◆ **WORK REQUEST**:
Could each record be restated word for word?

◆ **MATERIAL PROVIDED**:
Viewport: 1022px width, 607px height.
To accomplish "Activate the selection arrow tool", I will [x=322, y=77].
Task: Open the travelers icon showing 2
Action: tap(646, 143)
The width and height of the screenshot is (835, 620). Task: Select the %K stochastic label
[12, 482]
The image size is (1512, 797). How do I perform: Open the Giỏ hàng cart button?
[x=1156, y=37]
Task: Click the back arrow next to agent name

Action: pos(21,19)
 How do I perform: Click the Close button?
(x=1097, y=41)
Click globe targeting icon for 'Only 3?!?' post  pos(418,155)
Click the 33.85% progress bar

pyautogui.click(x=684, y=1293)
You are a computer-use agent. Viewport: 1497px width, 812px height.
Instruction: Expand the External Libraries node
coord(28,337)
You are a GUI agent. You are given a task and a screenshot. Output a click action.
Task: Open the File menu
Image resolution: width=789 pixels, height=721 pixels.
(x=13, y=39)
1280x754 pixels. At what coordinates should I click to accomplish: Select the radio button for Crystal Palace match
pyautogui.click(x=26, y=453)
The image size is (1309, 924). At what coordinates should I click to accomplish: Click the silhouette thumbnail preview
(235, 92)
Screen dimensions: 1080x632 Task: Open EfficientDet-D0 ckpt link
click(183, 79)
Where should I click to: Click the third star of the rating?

◆ **FINISHED TASK**:
Viewport: 1022px width, 607px height.
To accomplish "Activate the selection arrow tool", I will [x=322, y=77].
Task: Open the travelers icon showing 2
Action: tap(646, 143)
The width and height of the screenshot is (835, 620). Task: Select the %K stochastic label
[12, 482]
The image size is (1512, 797). How do I perform: Open the Giỏ hàng cart button?
[x=1156, y=37]
Task: Click the back arrow next to agent name

Action: pos(21,19)
 How do I perform: Click the Close button?
(x=1097, y=41)
Click globe targeting icon for 'Only 3?!?' post  pos(418,155)
Click the 33.85% progress bar

pyautogui.click(x=684, y=1293)
You are a computer-use agent. Viewport: 1497px width, 812px height.
Instruction: Expand the External Libraries node
coord(28,337)
You are a GUI agent. You are given a task and a screenshot. Output a click action.
Task: Open the File menu
Image resolution: width=789 pixels, height=721 pixels.
(x=13, y=39)
1280x754 pixels. At what coordinates should I click to accomplish: Select the radio button for Crystal Palace match
pyautogui.click(x=26, y=453)
The image size is (1309, 924). At what coordinates should I click to accomplish: Click the silhouette thumbnail preview
(235, 92)
Screen dimensions: 1080x632 Task: Open EfficientDet-D0 ckpt link
click(183, 79)
Where should I click to: Click the third star of the rating?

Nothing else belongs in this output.